This year, the United States saw the safest start to tornado season since 1915, but that ended on Sunday when tornadoes tore through the Midwest and South. The weather turned deadly around 5:30 p.m. when a tornado hit the tiny town of Quapaw, Oklahoma, killing one person and severely damaging several homes. The storm then moved into Baxter Springs, Kansas, injuring several people and demolishing nearly 100 buildings. Finally, tornadoes ripped through Little Rock's suburbs. The AP reports the storm was on the ground off and on for nearly 80 miles, wiping out whole neighborhoods and killing at least 11 people.

"Tonight, I walked around what was only hours earlier a thriving neighborhood that is now gone.

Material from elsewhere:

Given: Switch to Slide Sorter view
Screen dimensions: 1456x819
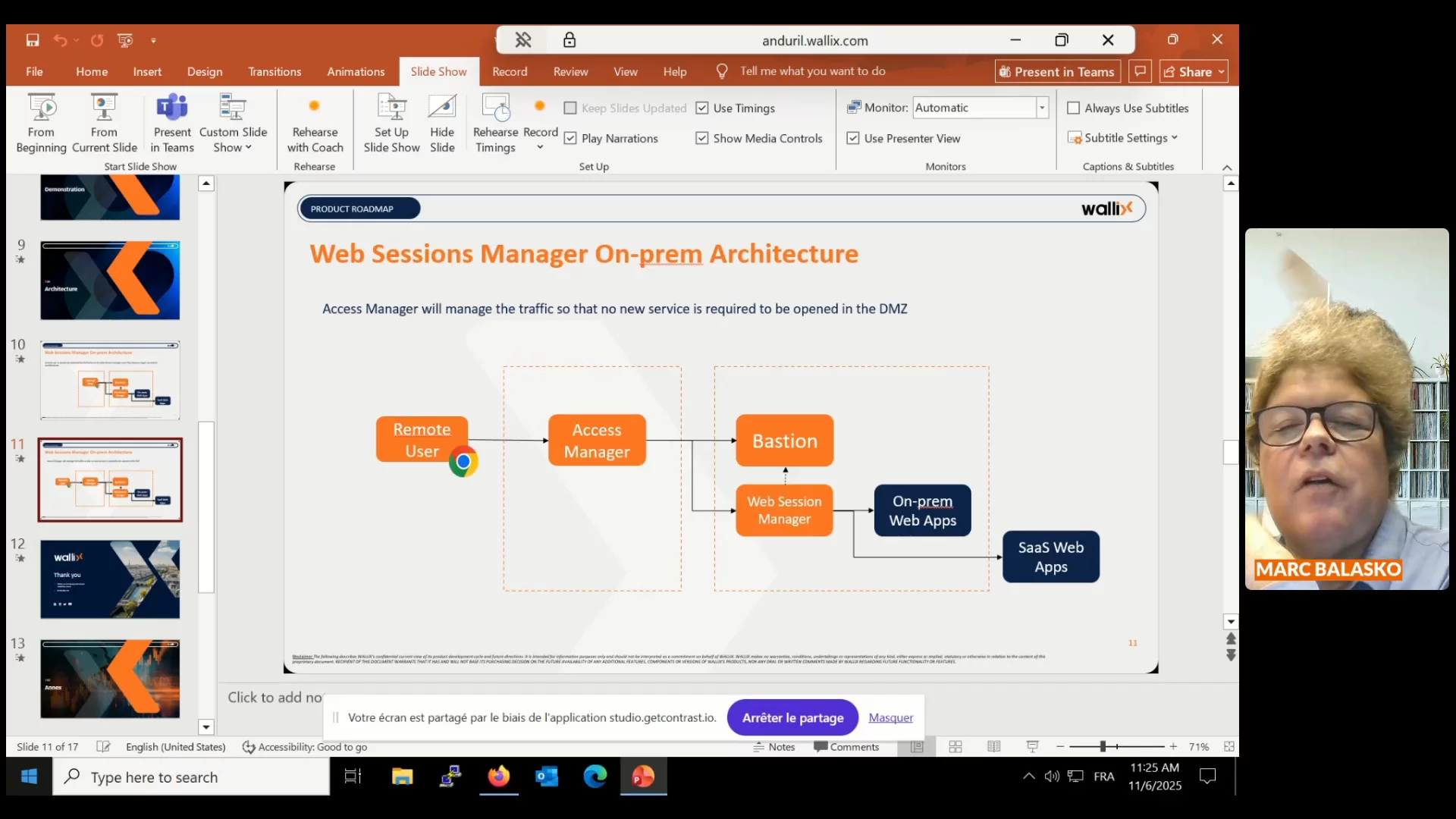Looking at the screenshot, I should click(956, 747).
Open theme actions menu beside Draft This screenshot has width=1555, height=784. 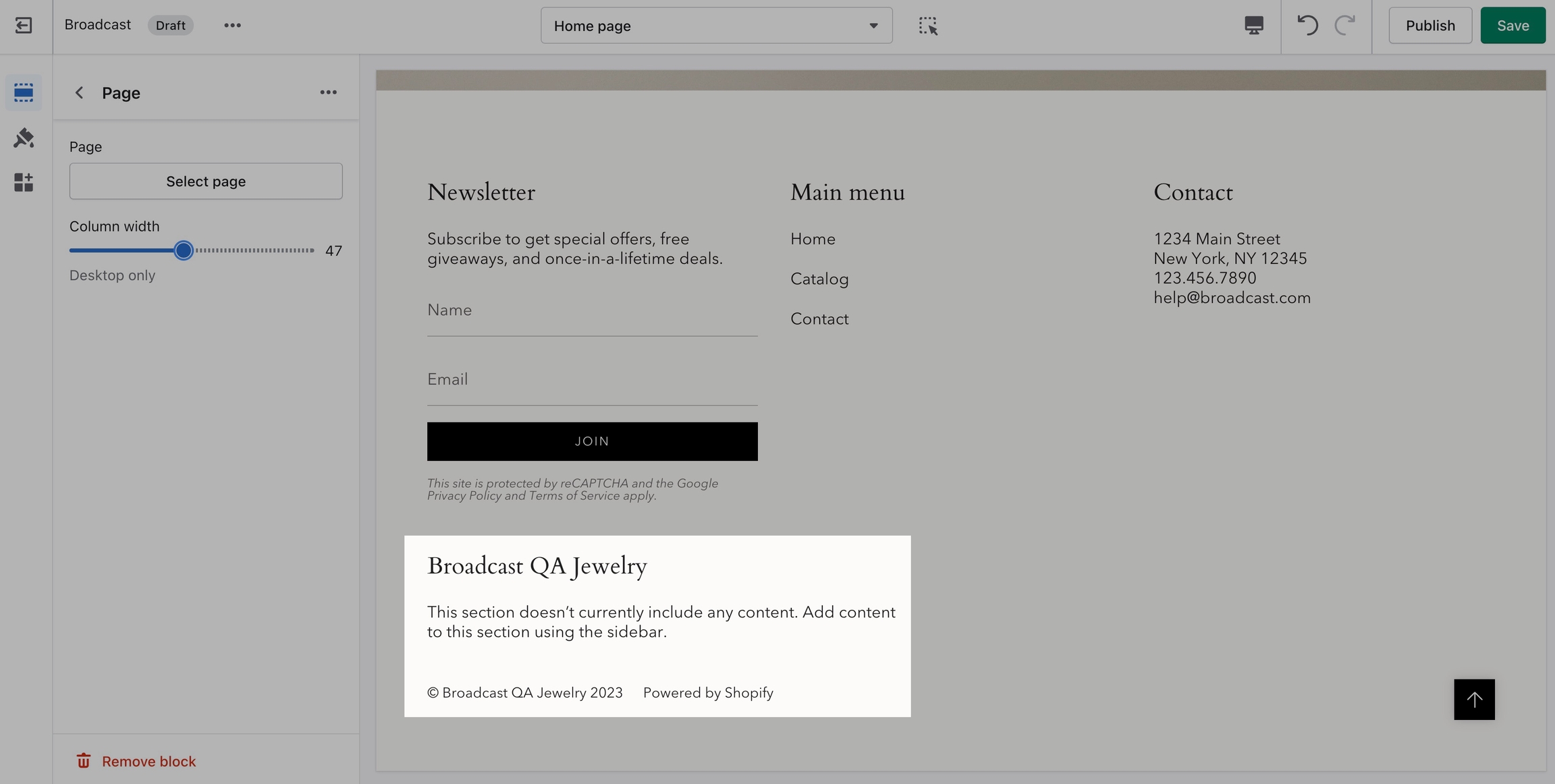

An entire neighborhood of 50 or so homes has been destroyed - many homes are completely gone except the foundation," U.S. Representative Tim Griffin told Reuters. "And there is more devastation like this in other parts of Arkansas."

Rescue workers have been digging through the rubble throughout the night, searching for survivors. In many areas, the storms tore up trees and brought down power lines, making their job even more difficult.

Storm-chaser Brian Emfinger shot video of the devastation near Mayflower, Arkansas using a drone:

Here are some other shots of the storm and its aftermath:

It appears that the violent weather isn't over yet. The National Weather Service says there may be several "intense tornadoes" in parts of Arkansas, Missouri, Mississippi, and Tennessee on Monday.